╭──

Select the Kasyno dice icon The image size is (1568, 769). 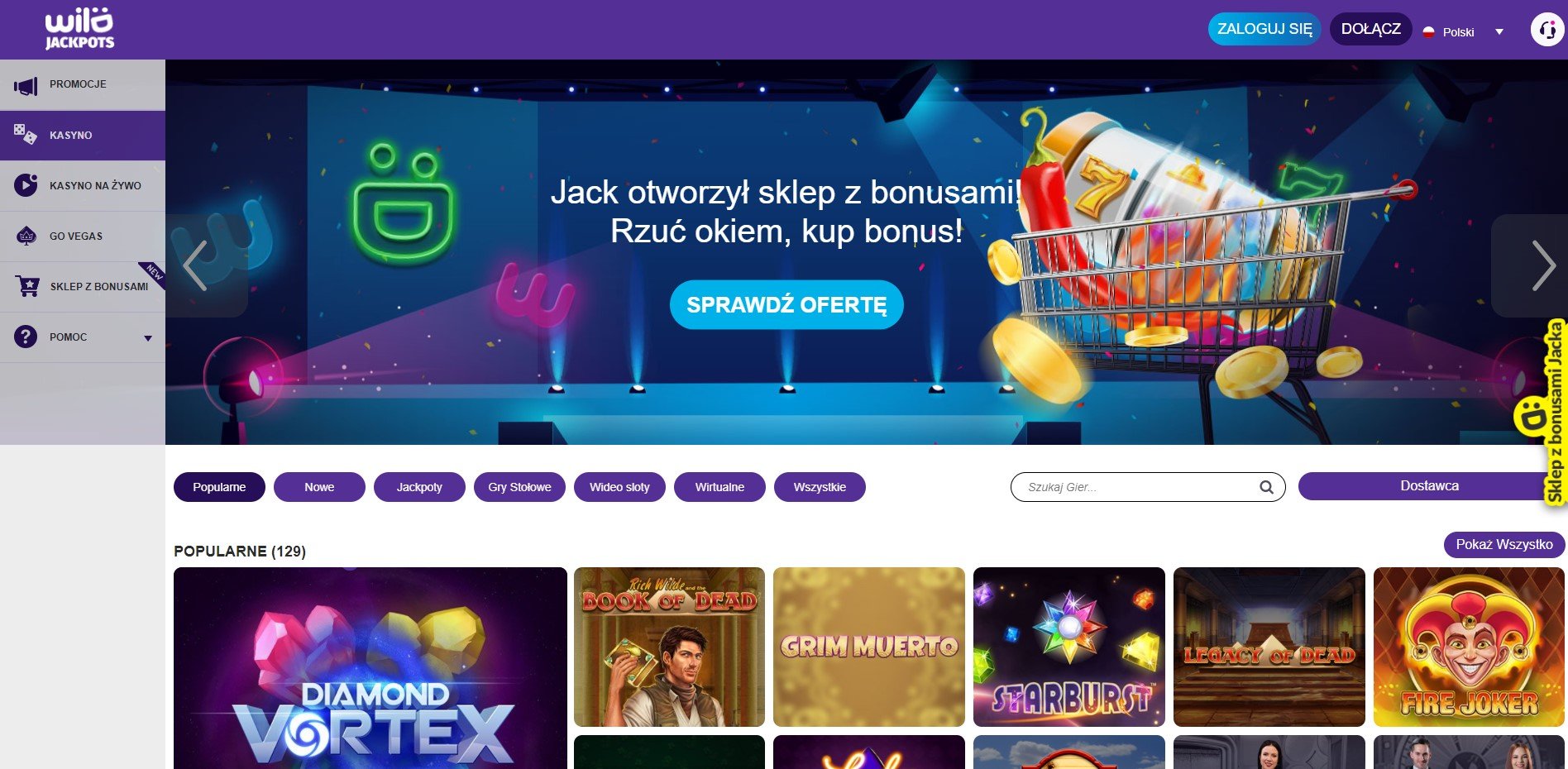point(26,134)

╰──
╭──

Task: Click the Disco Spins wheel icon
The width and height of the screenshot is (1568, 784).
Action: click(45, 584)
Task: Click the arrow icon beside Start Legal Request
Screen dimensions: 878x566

╰──

## SHORT PROBLEM:
Rewrite the records starting at the line that contains "Task: Click the Disco Spins wheel icon" and stopping after the line that contains "Screen dimensions: 878x566", changing "icon" to "button" and leaving everything else as it stands.

## FINISHED EXERCISE:
Task: Click the Disco Spins wheel button
The width and height of the screenshot is (1568, 784).
Action: click(45, 584)
Task: Click the arrow button beside Start Legal Request
Screen dimensions: 878x566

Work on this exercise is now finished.